Edit the items below by changing "hamburger menu" to "navigation menu" and leaving everything else as it is.
━━━ EXTRACTED MATERIAL
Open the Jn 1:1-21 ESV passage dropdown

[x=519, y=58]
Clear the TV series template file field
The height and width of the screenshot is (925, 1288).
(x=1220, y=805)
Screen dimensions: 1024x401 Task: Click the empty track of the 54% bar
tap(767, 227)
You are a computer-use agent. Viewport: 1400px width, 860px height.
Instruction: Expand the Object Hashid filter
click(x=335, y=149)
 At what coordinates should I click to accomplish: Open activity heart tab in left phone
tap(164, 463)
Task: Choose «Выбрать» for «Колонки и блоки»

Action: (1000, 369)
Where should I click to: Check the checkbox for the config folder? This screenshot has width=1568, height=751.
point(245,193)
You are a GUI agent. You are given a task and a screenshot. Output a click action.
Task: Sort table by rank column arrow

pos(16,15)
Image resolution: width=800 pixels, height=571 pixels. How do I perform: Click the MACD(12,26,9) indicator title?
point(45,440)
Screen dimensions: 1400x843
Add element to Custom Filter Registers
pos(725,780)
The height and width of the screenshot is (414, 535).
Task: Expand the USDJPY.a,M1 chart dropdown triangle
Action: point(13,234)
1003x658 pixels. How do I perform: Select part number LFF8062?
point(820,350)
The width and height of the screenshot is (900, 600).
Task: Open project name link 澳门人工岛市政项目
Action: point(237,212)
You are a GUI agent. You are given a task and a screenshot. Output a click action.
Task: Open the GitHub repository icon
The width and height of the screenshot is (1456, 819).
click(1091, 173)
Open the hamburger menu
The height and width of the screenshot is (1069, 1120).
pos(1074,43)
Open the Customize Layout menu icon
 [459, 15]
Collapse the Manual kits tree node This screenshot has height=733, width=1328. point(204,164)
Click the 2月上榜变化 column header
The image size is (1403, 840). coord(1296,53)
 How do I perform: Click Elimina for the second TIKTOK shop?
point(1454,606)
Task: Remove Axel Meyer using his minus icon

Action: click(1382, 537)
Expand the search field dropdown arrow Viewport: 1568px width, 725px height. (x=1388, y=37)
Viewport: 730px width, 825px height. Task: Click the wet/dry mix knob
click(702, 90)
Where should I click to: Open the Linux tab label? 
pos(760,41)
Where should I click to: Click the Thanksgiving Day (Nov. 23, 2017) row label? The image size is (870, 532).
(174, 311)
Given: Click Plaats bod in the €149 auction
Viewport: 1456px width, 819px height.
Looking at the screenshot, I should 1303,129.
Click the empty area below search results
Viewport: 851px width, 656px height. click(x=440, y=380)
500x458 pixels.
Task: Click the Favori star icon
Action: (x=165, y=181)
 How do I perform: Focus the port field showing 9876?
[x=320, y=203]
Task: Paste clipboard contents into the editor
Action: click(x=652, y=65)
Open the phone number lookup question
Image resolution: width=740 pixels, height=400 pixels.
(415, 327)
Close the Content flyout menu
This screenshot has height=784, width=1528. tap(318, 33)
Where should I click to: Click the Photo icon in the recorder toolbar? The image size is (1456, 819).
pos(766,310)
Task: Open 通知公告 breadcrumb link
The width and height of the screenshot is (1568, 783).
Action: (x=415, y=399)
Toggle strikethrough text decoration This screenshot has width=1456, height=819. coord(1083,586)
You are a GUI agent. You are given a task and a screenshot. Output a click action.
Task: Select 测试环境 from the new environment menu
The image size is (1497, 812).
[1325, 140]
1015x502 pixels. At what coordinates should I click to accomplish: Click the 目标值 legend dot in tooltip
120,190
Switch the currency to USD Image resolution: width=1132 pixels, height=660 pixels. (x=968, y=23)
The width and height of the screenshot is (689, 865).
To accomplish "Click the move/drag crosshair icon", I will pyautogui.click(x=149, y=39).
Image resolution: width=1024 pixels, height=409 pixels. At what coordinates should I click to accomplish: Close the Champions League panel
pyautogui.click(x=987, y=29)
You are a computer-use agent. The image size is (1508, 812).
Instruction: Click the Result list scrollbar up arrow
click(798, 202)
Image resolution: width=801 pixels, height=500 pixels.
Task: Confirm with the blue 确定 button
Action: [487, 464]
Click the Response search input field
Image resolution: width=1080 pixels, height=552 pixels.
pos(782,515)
━━━━━━
FULL ANSWER:
Open the Jn 1:1-21 ESV passage dropdown

[x=519, y=58]
Clear the TV series template file field
The height and width of the screenshot is (925, 1288).
(x=1220, y=805)
Screen dimensions: 1024x401 Task: Click the empty track of the 54% bar
tap(767, 227)
You are a computer-use agent. Viewport: 1400px width, 860px height.
Instruction: Expand the Object Hashid filter
click(x=335, y=149)
 At what coordinates should I click to accomplish: Open activity heart tab in left phone
tap(164, 463)
Task: Choose «Выбрать» for «Колонки и блоки»

Action: (1000, 369)
Where should I click to: Check the checkbox for the config folder? This screenshot has width=1568, height=751.
point(245,193)
You are a GUI agent. You are given a task and a screenshot. Output a click action.
Task: Sort table by rank column arrow

pos(16,15)
Image resolution: width=800 pixels, height=571 pixels. How do I perform: Click the MACD(12,26,9) indicator title?
point(45,440)
Screen dimensions: 1400x843
Add element to Custom Filter Registers
pos(725,780)
The height and width of the screenshot is (414, 535).
Task: Expand the USDJPY.a,M1 chart dropdown triangle
Action: point(13,234)
1003x658 pixels. How do I perform: Select part number LFF8062?
point(820,350)
The width and height of the screenshot is (900, 600).
Task: Open project name link 澳门人工岛市政项目
Action: point(237,212)
You are a GUI agent. You are given a task and a screenshot. Output a click action.
Task: Open the GitHub repository icon
The width and height of the screenshot is (1456, 819).
click(1091, 173)
Open the navigation menu
The height and width of the screenshot is (1069, 1120).
pos(1074,43)
Open the Customize Layout menu icon
 [459, 15]
Collapse the Manual kits tree node This screenshot has height=733, width=1328. point(204,164)
Click the 2月上榜变化 column header
The image size is (1403, 840). coord(1296,53)
 How do I perform: Click Elimina for the second TIKTOK shop?
point(1454,606)
Task: Remove Axel Meyer using his minus icon

Action: click(1382, 537)
Expand the search field dropdown arrow Viewport: 1568px width, 725px height. (x=1388, y=37)
Viewport: 730px width, 825px height. Task: Click the wet/dry mix knob
click(702, 90)
Where should I click to: Open the Linux tab label? 
pos(760,41)
Where should I click to: Click the Thanksgiving Day (Nov. 23, 2017) row label? The image size is (870, 532).
(174, 311)
Given: Click Plaats bod in the €149 auction
Viewport: 1456px width, 819px height.
Looking at the screenshot, I should 1303,129.
Click the empty area below search results
Viewport: 851px width, 656px height. click(x=440, y=380)
500x458 pixels.
Task: Click the Favori star icon
Action: (x=165, y=181)
 How do I perform: Focus the port field showing 9876?
[x=320, y=203]
Task: Paste clipboard contents into the editor
Action: click(x=652, y=65)
Open the phone number lookup question
Image resolution: width=740 pixels, height=400 pixels.
(415, 327)
Close the Content flyout menu
This screenshot has height=784, width=1528. tap(318, 33)
Where should I click to: Click the Photo icon in the recorder toolbar? The image size is (1456, 819).
pos(766,310)
Task: Open 通知公告 breadcrumb link
The width and height of the screenshot is (1568, 783).
Action: (x=415, y=399)
Toggle strikethrough text decoration This screenshot has width=1456, height=819. coord(1083,586)
You are a GUI agent. You are given a task and a screenshot. Output a click action.
Task: Select 测试环境 from the new environment menu
The image size is (1497, 812).
[1325, 140]
1015x502 pixels. At what coordinates should I click to accomplish: Click the 目标值 legend dot in tooltip
120,190
Switch the currency to USD Image resolution: width=1132 pixels, height=660 pixels. (x=968, y=23)
The width and height of the screenshot is (689, 865).
To accomplish "Click the move/drag crosshair icon", I will pyautogui.click(x=149, y=39).
Image resolution: width=1024 pixels, height=409 pixels. At what coordinates should I click to accomplish: Close the Champions League panel
pyautogui.click(x=987, y=29)
You are a computer-use agent. The image size is (1508, 812).
Instruction: Click the Result list scrollbar up arrow
click(798, 202)
Image resolution: width=801 pixels, height=500 pixels.
Task: Confirm with the blue 确定 button
Action: [487, 464]
Click the Response search input field
Image resolution: width=1080 pixels, height=552 pixels.
pos(782,515)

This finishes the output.